▸ SUPPLIED PASSAGE
^^^^^^^^^^^^^^^^

The small town that we now know as Vence has been built, destroyed, rebuilt and destroyed again over and over and over throughout history. The streets that the tourists and visitors walk today, the houses where generations of locals have lived their lives, the shops full of local and regional products, the restaurants where families gather for an evening meal, the shaded squares where old men relax on benches and children play, the Cathedral and chapels where the faithful worship, the buildings that house museums, government offices, doctors, lawyers and so much more… all of this is a living testament to the enduring determination of the Vençois to not only survive but to prosper, expand and flourish throughout the years and centuries, no matter what obstacles and hardships they encountered and suffered through.
Down every street and alley that winds through the city are the ghosts of thousands upon thousands of souls who lived here previously. Many would still recognize parts of the city as it stands today, for in certain sections little has changed for hundreds of years. It takes less than ten minutes to walk around the ramparts of the old town but inside these walls lie countless stories that will never be told reaching back well over a thousand years. Before it was known as Vence it had names such as Vensa, Vencia, Vintia and Vintium.

^^^^^^^^^^^^^^^^

▸ INFORMATION PROVIDED
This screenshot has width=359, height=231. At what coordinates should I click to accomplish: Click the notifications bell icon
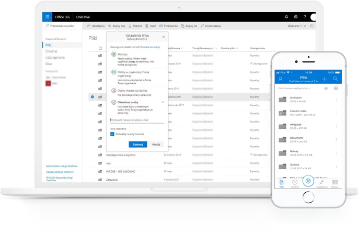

^^^^^^^^^^^^^^^^

▸ REQUIREMENT 1
Reproduce the Vence passage word for word, beginning with the words "The small town" and stopping after "and suffered through.".
▸ REQUIREMENT 2
Resume the passage on the history of Vence from its last sentence and keep writing it.

▸ WRITTEN RESPONSE 1
The small town that we now know as Vence has been built, destroyed, rebuilt and destroyed again over and over and over throughout history. The streets that the tourists and visitors walk today, the houses where generations of locals have lived their lives, the shops full of local and regional products, the restaurants where families gather for an evening meal, the shaded squares where old men relax on benches and children play, the Cathedral and chapels where the faithful worship, the buildings that house museums, government offices, doctors, lawyers and so much more… all of this is a living testament to the enduring determination of the Vençois to not only survive but to prosper, expand and flourish throughout the years and centuries, no matter what obstacles and hardships they encountered and suffered through.

▸ WRITTEN RESPONSE 2
Barbarians, plagues, sieges, famines, wars and more have, at one time or another, attempted to dominate or even end the life that courses through this unique and extraordinary town. In the end all have failed. Situated on a small plateau between the vast expanse of the Mediterranean Sea and the grand peaks of the Alpes, Vence remains today a vibrant jewel on the Côte d’Azur unlike any other city, town or village in the south of France. The history of Vence is long and distinguished, it has been celebrated in countless books and articles over the years. This is my small attempt to gather together some of the basic information and make it available to what I hope might be a new audience.
Most of my information comes from two sources:
Immortal Village by Donald Culross Peattie, a wonderful book that has been out of print for many years now, but which can still be found in used bookstores and on the web. It’s written in English, so it’s quite accessible for English speakers. I have digitized the book and you can download it in PDF form here on our website.
Histoire de Vence et du Pays Vençois by Georges Castellan and others. Written in French it’s a very thorough history of Vence and the area. You can download a Kindle version at Amazon and used copies can be found here and there.
This first article covers Prehistory through the Dark Ages. I will be adding new articles in the near future for other periods.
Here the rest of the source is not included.